Fluoride accelerates skeletal muscle atrophy?

Shenoy PS, Sen U, Kapoor S, Ranade AV, Chowdhury CR, Bose B. Sodium fluoride induced skeletal muscle changes: Degradation of proteins and signaling mechanism. Environmental Pollution 2019 Jan;244:534-548. doi: 10.1016/j.envpol.2018.10.034. Epub 2018 Oct 10.

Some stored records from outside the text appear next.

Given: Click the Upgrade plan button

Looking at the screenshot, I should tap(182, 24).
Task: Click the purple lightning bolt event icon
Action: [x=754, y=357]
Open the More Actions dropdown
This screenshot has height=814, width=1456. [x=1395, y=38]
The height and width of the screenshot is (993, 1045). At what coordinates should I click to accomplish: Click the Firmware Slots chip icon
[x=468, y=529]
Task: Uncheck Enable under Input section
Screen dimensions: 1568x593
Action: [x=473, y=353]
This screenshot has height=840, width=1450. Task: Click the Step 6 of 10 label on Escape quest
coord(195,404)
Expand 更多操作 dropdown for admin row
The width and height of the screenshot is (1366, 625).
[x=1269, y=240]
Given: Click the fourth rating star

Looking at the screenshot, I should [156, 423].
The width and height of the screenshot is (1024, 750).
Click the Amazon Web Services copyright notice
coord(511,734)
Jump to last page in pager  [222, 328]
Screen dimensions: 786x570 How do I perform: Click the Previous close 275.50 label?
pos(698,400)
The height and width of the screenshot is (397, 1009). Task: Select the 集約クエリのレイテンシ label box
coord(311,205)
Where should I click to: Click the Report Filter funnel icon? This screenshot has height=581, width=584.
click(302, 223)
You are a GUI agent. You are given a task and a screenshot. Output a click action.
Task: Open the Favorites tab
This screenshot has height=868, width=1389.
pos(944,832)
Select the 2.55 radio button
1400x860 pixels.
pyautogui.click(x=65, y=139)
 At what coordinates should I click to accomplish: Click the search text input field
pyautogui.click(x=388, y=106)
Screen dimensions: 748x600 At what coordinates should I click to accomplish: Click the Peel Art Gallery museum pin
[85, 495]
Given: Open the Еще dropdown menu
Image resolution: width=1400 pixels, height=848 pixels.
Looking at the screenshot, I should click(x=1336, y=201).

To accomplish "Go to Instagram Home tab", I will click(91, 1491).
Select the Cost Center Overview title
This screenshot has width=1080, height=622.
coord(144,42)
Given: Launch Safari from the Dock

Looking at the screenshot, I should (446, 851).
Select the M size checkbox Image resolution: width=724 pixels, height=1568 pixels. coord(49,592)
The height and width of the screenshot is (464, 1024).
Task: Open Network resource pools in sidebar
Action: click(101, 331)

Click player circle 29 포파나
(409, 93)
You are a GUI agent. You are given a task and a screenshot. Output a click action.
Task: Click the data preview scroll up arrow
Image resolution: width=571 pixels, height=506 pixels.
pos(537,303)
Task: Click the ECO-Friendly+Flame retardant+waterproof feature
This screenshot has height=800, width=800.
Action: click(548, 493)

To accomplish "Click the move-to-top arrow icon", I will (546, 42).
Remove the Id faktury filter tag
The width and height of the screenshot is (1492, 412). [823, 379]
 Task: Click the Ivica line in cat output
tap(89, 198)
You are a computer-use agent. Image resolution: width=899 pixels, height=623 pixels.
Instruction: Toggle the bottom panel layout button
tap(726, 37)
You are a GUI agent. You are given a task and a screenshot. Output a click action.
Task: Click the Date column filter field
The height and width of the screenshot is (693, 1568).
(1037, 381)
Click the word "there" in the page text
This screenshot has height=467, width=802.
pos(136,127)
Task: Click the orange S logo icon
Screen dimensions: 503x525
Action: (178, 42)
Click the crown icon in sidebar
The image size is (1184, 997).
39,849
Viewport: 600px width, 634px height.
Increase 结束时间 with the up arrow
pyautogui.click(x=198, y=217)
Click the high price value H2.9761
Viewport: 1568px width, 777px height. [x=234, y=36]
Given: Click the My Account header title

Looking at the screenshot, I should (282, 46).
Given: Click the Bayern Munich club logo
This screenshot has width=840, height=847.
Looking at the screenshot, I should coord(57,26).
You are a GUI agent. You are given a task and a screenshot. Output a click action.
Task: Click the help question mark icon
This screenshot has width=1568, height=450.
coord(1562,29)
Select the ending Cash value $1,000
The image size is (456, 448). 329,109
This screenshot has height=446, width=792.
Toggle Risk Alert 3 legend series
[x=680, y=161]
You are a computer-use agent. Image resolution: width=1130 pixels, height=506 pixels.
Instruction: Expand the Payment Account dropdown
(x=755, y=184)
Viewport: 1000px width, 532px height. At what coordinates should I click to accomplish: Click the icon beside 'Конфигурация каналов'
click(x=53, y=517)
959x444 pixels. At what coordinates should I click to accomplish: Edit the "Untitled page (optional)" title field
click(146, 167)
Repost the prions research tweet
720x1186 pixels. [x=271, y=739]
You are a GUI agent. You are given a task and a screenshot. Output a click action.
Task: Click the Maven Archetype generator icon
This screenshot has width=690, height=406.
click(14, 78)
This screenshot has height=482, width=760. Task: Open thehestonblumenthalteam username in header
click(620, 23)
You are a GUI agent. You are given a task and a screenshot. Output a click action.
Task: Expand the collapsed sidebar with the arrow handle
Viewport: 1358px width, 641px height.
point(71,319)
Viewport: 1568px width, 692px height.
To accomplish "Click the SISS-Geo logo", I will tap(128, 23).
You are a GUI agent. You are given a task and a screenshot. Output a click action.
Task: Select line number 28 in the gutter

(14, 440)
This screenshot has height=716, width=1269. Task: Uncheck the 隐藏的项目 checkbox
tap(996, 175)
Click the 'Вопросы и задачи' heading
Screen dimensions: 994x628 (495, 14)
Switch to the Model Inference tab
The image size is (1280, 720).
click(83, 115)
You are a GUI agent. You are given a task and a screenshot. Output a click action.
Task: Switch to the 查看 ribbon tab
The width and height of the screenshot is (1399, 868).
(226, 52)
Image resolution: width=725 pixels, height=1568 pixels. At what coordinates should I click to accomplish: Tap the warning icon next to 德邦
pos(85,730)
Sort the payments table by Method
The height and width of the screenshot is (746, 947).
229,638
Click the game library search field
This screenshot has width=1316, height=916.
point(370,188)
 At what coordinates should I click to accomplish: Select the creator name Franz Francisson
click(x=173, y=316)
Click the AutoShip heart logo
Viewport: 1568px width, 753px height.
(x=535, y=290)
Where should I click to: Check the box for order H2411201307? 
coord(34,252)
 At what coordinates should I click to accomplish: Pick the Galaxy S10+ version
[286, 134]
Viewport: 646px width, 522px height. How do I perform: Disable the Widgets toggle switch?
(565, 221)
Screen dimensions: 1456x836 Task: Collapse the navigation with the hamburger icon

Fluoride is a well-known compound for its usefulness in healing dental caries. Similarly, fluoride is also known for its toxicity to various tissues in animals and humans. It causes skeletal fluorosis leading to osteoporosis of the bones. We hypothesized that when bones are affected by fluoride, the skeletal muscles are also likely to be affected by underlying molecular events involving myogenic differentiation. Murine myoblasts C2C12 were cultured in differentiation media with or without NaF (1 ppm-5 ppm) for four days. The effects of NaF on myoblasts and myotubes when exposed to low (1.5 ppm) and high concentration (5 ppm) were assessed based on the proliferation, alteration in gene expression, ROS production, and production of inflammatory cytokines. Changes based on morphology, multinucleated myotube formation, expression of MyHC1 and signaling pathways were also investigated. Concentrations of NaF tested had no effects on cell viability. NaF at low concentration (1.5 ppm) caused myoblast proliferation and when subjected to myogenic differentiation it induced hypertrophy of the myotubes by activating the IGF-1/AKT pathway. NaF at higher concentration (5 ppm), significantly inhibited myotube formation, increased skeletal muscle catabolism, generated reactive oxygen species (ROS) and inflammatory cytokines (TNF-α and IL-6) in C2C12 cells. NaF also enhanced the production of muscle atrophy-related genes, myostatin, and atrogin-1. The data suggest that NaF at low concentration can be used as muscle enhancing factor (hypertrophy), and at higher concentration, it accelerates skeletal muscle atrophy by activating the ubiquitin-proteosome pathway.